Las diferencias entre mis primeras décadas y las de mis primos segundos me inducen a postular, quizá algo pomposamente, la introducción de un "efecto agenda" en la cotidianeidad humana, materializado en el no muy extenso interregno cronológico comprendido entre mi décimoquinto cumpleaños y el temprano inicio de la escolaridad de mis primos segundos. Efecto actualmente perceptible desde la franja etaria más temprana. Recientemente descubrí, en Montserrat, un jardín maternal del gobierno porteño, ¡para niños de 45 días a dos años de edad! ¿Un niño de un mes y medio matriculado en un jardín maternal? ¿Asistirá a ese jardín mi primer sobrino, cuyo nacimiento están esperando sus futuros padres, vecinos de Montserrat? Si esto sigue así, dentro de poco, las salas de partos funcionarán en los jardines maternales. Sí, ya sé, muchas madres de la actualidad deben trabajar nueve horas diarias para alimentar a sus hijos, no pueden pagar niñeras o no consiguen una lo suficientemente confiable. Pero un niño no es un paquete; es un ser humano requerido de cuidados constantes por parte de sus mayores.

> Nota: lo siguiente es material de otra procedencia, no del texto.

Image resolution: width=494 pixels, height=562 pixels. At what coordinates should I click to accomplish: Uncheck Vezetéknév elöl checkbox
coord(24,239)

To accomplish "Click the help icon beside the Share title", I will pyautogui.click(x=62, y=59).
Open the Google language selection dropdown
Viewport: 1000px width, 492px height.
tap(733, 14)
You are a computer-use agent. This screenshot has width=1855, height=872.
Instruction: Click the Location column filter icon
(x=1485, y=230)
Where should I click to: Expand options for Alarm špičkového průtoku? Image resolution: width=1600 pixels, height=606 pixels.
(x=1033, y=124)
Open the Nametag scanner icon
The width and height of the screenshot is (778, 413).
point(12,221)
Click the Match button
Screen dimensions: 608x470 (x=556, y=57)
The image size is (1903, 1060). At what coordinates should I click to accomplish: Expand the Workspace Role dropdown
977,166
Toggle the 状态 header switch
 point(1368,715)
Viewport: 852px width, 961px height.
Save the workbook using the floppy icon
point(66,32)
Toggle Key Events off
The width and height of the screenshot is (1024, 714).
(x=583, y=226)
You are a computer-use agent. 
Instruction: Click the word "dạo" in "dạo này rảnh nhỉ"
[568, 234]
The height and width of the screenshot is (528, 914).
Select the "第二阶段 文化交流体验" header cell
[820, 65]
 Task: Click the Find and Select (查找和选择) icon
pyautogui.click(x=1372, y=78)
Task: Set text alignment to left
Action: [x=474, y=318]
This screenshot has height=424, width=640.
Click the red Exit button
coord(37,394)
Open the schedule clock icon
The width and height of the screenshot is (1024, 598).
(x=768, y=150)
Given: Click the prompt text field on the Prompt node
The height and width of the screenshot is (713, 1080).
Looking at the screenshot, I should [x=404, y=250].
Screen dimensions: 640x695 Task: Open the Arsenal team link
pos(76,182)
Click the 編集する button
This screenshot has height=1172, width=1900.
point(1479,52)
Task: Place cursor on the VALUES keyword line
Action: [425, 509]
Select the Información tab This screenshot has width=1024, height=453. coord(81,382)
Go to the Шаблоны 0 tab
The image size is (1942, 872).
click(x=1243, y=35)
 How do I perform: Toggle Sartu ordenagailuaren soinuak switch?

Del jardín maternal al jardín de infantes. Del jardín de infantes al preescolar. Del preescolar a la escuela primaria. De la escuela primaria a la escuela secundaria, con eventuales escalas estivales en la colonia de verano. De la escuela secundaria a la Universidad, terciario y/o trabajo. Del trabajo a la jubilación. De la jubilación al cementerio, con eventuales escalas en el centro de jubilados y el hogar de ancianos.
Con su fría falta de Humanidad, el "efecto agenda" atraviesa inexorablemente toda etapa vital del mundo actual, sin que nadie parezca dispuesto a patearle el tablero y recordarle que los seres humanos no somos el androide personificado por Robin Williams en la deliciosa película futurista "El hombre bicentenario". ¿Será ese el futuro de la Humanidad? ¿Un futuro de seres humanos robotizados? En "El hombre bicentenario", Robin Williams apela a la tecnología de los siglos XXI y XXII para humanizar su estructura robótica. Pero se vuelve mortal. Y muere. Como mueren muchos seres humanos de la actualidad, víctimas del efecto agenda.
Promover alternativas al "efecto agenda" constituye la actual prioridad para los promotores de una vida mejor. Suena difícil. Pero no imposible. Y mucho menos prescindible. Si desechamos esa posibilidad, la robotización de la Humanidad terminará prevaleciendo sobre la profundización de su humanización, generando un mundo de autómatas.